Luican ran a live-events company for many years and founded Jodere in September 2000, after realizing the opportunities live events held for authors. Described as a "publishing multimedia firm," the house will release about 25 titles this year, most of them in the categories of personal fulfillment, coping and spirituality.
It is, however, not so much the kind of books Jodere publishes but rather how it publishes them—with little to no advances, heavy marketing, authors handpicked because of their platforms, cross-media licensing—that makes its tack unorthodox. "We're always on the cutting edge of understanding what the general public wants," said Luican. "We're doing the events already, so we know what resonates with people."
When it comes to her ideas, Luican is short on specifics, saying a lot of plans are still in the works, but if half of what she talks about comes to pass, she may in fact have a new model on her hands. For instance, Jodere has only 15 people in its San Diego headquarters, but the company has full-time employees scattered throughout the country working on everything from licensing to distribution, including a few in Los Angeles, where Jodere is negotiating a TV pilot for one author and an infomercial for another. Plans for a third include a board game.
Luican, who does not have a publicist on staff, holds some unconventional notions about publicity, noting that "every book needs a different kind of expert." She also uses a strategy that relies less heavily on traditional notions of sales and marketing. While Jodere sells into many outlets, many of its sales come through live events, where a few hundred copies can be sold at a clip. First printing for most titles is at least 20,000 copies. Starting this spring, the house will end its distribution agreement with Hay House and will distribute titles on its own.

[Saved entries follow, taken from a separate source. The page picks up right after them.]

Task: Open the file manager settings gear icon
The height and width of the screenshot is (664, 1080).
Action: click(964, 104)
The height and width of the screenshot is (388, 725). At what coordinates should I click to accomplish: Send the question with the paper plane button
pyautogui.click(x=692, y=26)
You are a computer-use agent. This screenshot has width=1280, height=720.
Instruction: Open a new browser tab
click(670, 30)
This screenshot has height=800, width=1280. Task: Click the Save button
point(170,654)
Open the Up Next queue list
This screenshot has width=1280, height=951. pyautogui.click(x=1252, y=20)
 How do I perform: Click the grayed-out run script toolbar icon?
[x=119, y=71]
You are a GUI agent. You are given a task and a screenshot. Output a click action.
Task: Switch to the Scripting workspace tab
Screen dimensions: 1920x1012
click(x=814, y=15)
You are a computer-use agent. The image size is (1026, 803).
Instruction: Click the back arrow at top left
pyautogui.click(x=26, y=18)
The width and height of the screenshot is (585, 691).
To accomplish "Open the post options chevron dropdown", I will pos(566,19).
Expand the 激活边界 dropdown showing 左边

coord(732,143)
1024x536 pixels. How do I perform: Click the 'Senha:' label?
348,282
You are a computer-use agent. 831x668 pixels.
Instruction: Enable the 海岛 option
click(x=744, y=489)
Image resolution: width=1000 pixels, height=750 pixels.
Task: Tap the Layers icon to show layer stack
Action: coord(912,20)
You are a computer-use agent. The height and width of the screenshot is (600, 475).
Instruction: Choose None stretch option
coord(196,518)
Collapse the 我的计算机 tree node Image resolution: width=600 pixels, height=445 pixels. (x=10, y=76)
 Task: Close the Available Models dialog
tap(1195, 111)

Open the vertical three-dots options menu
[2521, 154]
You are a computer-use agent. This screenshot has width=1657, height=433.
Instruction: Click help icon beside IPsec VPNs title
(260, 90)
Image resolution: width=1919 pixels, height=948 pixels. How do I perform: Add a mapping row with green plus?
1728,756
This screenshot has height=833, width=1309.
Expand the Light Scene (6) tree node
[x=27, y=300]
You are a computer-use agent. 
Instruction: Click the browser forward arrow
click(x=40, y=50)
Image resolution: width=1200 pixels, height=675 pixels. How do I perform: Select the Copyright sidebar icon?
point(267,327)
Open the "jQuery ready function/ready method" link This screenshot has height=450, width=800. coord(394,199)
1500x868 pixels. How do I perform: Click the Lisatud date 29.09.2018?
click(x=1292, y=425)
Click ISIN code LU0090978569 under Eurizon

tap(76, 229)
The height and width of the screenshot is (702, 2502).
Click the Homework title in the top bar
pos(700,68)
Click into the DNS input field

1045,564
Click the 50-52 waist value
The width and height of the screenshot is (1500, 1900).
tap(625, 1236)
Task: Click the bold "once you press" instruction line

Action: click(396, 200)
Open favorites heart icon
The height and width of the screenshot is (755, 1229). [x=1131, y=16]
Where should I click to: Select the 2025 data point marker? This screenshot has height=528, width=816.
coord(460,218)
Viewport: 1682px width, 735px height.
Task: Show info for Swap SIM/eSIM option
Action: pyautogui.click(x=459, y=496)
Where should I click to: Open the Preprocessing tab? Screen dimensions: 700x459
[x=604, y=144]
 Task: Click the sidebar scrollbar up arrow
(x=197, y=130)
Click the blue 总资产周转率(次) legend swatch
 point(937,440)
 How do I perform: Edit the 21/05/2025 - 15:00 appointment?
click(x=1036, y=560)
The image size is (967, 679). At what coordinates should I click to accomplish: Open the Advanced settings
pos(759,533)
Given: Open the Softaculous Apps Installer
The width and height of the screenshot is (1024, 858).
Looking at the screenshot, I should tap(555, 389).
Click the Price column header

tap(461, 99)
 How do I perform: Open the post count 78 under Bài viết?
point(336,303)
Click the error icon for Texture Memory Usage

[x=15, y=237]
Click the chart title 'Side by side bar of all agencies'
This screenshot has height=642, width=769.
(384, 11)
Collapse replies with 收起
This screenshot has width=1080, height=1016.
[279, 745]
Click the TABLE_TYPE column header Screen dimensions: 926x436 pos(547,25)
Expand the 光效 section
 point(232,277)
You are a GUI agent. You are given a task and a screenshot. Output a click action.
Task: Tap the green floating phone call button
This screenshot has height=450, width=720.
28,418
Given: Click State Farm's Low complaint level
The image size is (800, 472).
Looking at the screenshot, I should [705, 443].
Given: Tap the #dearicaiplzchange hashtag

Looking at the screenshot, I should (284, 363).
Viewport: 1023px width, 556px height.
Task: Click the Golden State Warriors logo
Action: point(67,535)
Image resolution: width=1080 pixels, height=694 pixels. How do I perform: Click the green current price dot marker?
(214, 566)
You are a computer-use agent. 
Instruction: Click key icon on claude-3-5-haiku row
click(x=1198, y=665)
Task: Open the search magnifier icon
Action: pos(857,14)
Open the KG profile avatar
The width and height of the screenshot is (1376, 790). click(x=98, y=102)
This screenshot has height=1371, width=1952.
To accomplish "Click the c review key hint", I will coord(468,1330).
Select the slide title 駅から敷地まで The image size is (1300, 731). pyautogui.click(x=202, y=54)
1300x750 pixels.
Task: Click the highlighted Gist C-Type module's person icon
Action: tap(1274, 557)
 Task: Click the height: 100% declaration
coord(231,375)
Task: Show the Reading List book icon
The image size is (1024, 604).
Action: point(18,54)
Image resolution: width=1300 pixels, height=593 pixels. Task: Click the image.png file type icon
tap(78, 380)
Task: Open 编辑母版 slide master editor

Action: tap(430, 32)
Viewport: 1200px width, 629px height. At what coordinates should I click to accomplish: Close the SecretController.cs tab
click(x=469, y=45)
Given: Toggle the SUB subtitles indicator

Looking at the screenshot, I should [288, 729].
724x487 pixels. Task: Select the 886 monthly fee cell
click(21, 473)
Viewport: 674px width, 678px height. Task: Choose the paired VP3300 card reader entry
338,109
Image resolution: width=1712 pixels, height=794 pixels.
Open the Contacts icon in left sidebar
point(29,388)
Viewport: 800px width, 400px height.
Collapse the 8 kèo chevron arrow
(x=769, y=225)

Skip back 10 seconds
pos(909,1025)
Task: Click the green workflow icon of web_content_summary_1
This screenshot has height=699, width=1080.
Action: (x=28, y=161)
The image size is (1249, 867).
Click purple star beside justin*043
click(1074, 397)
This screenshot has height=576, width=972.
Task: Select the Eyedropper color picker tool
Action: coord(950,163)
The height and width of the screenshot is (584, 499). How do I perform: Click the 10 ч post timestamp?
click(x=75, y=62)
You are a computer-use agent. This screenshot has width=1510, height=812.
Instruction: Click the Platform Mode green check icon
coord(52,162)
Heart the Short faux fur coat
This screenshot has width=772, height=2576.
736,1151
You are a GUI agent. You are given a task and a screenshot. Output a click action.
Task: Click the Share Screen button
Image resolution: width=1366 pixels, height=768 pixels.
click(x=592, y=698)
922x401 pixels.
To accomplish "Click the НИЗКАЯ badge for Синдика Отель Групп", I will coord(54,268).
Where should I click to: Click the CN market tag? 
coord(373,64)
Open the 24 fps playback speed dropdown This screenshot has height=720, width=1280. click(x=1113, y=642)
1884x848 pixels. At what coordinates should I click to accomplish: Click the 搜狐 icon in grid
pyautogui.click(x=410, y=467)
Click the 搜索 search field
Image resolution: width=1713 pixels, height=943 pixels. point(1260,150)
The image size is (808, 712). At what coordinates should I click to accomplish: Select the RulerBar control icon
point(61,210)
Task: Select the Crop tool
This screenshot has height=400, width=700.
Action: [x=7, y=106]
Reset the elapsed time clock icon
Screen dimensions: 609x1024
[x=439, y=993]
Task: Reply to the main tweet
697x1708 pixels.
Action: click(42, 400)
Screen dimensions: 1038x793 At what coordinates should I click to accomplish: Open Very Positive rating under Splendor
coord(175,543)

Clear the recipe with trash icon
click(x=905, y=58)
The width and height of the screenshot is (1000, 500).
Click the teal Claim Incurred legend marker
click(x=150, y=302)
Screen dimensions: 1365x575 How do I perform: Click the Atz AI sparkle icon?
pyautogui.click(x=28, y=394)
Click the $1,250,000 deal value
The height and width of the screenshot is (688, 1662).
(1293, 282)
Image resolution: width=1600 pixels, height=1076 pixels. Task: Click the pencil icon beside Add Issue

The house's biggest success has unequivocally been Edward. Lucian signed up the former Sci-fi Channel host before he crossed over to CBS. The house has been happy with his success, but wary of becoming too associated with it, in part, perhaps, because Jodere has not signed up anything else by him.
If the house has some interesting ideas in the works, it also has made secrecy a priority. Luican rarely gives interviews and declined at first to even specify what she anticipated as her big spring titles, saying she loved all her literary children.
Secrecy, she said, has suited the house just fine. "We haven't advertised, so everyone's first- or second- or third-generation friends. You need to know we exist."